| Article |
--

Survivor Winners at War episode 1 recap: Slings and arrows

Photo: Robert Voets/CBS Entertainment ©2020 CBS Broadcasting, Inc. All Rights Reserved
Photo: Robert Voets/CBS Entertainment ©2020 CBS Broadcasting, Inc. All Rights Reserved /

With two eliminations (including one on Day 1), Survivor: Winners at War episode 1 kicked off the 20th anniversary season with a bang.

There’s nothing quite as exciting as the best of the best coming together in a specific medium to test each others’ skills and see who comes out on top. The idea that 20 Survivor champions from classic, mid-era, and contemporary seasons will come together and compete against each other is one out of fantasies just as much as it is the ultimate test of a winner’s mettle.

Winners at War is 20 years of Survivor answering a seemingly impossible question; who is the best of the best? We won’t have a clear cut answer due to the fact that not every single winner is here, but there is no better a format to honor the show’s 20th anniversary as we inch closer to that May 31 date later this year. Let’s take a look at the premiere with our Winners at War episode 1 recap!

Opening Salvo

The first five minutes of the two-hour premiere repeated what we saw in the Survivor at 40 special, taking us right to the moment all 20 players arrived on the starting mat. It gave us a peek into each of the castaways’ personalities, with Adam continuing his superfan-like adoration, Tyson giving his smart-aleck comments, and Yul sincerely greeting everyone to the beach.

--

| Material provided |
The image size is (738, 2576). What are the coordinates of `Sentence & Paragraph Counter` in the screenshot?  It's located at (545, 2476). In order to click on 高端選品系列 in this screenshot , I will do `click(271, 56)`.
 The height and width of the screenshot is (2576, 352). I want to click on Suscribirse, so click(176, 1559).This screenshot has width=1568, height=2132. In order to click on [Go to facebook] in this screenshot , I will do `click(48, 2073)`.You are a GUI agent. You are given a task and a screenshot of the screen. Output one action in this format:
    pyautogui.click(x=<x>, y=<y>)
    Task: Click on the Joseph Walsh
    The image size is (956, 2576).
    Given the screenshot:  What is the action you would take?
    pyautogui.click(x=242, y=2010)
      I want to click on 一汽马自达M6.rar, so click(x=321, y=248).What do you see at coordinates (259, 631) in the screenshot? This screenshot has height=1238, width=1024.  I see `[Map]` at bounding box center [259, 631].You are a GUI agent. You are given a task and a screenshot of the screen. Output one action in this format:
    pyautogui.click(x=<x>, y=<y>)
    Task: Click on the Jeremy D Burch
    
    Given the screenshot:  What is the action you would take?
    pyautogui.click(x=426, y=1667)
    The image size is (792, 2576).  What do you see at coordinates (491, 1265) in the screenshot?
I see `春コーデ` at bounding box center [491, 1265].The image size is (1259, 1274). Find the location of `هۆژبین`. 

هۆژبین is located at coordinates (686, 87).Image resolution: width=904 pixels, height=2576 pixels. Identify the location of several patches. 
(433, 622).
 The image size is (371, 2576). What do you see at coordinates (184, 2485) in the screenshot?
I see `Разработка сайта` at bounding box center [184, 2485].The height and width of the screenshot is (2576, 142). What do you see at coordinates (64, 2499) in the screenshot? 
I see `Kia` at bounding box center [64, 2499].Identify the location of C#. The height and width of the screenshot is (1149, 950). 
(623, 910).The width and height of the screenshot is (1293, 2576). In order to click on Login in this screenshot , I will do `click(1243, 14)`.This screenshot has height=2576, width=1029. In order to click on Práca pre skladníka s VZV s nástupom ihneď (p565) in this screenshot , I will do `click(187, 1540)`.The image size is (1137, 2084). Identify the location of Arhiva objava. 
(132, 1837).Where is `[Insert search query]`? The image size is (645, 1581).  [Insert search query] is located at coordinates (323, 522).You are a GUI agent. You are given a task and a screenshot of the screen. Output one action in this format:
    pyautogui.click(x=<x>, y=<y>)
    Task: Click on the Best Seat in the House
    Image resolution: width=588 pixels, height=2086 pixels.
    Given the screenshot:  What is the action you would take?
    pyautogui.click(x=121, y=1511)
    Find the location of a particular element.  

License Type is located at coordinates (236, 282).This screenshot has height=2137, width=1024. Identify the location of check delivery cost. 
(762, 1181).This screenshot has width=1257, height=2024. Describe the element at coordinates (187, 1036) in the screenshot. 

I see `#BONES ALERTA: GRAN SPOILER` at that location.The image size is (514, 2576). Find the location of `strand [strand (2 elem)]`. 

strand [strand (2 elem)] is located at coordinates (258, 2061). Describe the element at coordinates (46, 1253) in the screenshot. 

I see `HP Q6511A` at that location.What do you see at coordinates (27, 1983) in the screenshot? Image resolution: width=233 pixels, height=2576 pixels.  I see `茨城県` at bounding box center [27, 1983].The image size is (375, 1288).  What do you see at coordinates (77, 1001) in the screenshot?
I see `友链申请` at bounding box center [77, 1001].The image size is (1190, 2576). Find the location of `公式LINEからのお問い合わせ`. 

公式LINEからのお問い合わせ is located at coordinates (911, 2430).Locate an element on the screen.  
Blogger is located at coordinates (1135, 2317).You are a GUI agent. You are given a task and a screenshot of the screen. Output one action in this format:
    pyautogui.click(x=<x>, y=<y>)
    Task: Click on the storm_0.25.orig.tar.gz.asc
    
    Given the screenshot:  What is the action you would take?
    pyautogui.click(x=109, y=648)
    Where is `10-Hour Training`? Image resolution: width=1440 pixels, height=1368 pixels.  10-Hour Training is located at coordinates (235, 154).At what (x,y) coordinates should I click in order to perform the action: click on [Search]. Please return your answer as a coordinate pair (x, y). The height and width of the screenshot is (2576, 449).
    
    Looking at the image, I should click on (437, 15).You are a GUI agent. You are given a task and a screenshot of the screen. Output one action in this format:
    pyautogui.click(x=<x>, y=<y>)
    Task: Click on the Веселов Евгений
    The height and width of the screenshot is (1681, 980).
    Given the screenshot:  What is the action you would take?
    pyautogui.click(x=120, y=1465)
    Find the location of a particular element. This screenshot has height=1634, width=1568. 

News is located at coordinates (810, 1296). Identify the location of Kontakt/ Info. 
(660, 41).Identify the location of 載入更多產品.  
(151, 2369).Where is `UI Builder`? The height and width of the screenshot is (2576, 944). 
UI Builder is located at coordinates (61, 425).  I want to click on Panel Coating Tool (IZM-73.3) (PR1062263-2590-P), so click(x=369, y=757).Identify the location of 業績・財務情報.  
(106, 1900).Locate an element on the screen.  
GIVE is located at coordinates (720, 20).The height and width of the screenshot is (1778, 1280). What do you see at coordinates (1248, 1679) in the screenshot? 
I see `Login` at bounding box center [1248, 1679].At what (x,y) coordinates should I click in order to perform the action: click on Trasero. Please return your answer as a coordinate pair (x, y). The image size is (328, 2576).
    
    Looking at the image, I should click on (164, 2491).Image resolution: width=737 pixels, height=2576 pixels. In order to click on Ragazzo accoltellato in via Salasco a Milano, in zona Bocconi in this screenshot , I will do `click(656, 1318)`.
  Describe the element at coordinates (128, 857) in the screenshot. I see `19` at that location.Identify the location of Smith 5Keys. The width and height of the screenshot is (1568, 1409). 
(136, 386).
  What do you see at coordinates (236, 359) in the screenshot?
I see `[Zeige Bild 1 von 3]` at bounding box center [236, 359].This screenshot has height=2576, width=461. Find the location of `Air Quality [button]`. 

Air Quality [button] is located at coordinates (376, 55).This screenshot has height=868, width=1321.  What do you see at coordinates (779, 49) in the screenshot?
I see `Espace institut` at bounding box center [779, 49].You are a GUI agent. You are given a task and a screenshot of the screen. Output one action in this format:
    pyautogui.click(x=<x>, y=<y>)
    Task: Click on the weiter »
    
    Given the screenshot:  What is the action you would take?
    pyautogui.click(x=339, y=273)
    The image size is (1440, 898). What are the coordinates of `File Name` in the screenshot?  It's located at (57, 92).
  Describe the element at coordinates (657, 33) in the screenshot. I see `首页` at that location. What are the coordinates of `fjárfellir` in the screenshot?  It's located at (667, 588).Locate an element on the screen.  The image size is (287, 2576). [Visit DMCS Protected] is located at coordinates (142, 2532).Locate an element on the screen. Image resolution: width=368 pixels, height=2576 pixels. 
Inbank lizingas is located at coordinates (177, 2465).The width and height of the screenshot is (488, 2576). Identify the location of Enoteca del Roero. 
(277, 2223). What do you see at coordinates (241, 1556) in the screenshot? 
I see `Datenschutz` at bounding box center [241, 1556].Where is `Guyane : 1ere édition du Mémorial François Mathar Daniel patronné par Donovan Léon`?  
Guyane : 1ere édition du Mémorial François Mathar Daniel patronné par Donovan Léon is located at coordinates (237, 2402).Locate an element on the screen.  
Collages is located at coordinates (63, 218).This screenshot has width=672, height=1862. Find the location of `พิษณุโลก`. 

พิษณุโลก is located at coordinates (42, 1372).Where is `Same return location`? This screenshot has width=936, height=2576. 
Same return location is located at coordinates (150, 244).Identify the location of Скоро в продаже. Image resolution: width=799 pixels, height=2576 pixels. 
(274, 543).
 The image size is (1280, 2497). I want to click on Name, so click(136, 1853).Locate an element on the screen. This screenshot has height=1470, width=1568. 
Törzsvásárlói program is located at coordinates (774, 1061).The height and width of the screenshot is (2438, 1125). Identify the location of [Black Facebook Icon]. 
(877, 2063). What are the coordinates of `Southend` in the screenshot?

--

| What this exercise asks |
a. Reproduce a passage from the Survivor recap, starting at the words "Winners at War is" and stopping after "episode 1 recap!".
b. Carry on the Survivor: Winners at War recap from the point where it ends.

| Results of the exercise |
a.
Winners at War is 20 years of Survivor answering a seemingly impossible question; who is the best of the best? We won’t have a clear cut answer due to the fact that not every single winner is here, but there is no better a format to honor the show’s 20th anniversary as we inch closer to that May 31 date later this year. Let’s take a look at the premiere with our Winners at War episode 1 recap!

b.
It very much felt like Jeff Probst and production knew the monumental importance of a season like this, catching everyone up on some of the more seasoned players. After a drink and a fake British accent later, we saw the men and women divide into their two tribes; red Dakal and blue Sele.

Amber, Kim, Nick, Sandra, Sarah, Sophie, Tony, Tyson, Wendell, and Yul make up the Dakal tribe, while Adam, Ben, Danni, Denise, Ethan, Jeremy, Michele, Natalie, Parvati, and Boston Rob make up the Sele tribe. Before even hitting their own beaches, fire tokens were introduced, Edge of Extinction was announced as the crowd goes mild, and immunity was put up for grabs. That’s one hell of a shot to the arm off the bat!

Teams of two needed to grab a ring in the water and bring it back to their post, with the first tribe to score three points winning immunity. Tyson and Yul lined up to take on Sele and scored the first point for Dakal. Sarah and Kim faced off against Parvati and Natalie, winning the second point thanks to Kim pulling everyone across the water to her side. Wendell and Tony against Boston Rob and Ben, with Sele holding off defeat. Amber and Sarah tried to grab the win against Denise and Natalie, eventually winning immunity 3-1.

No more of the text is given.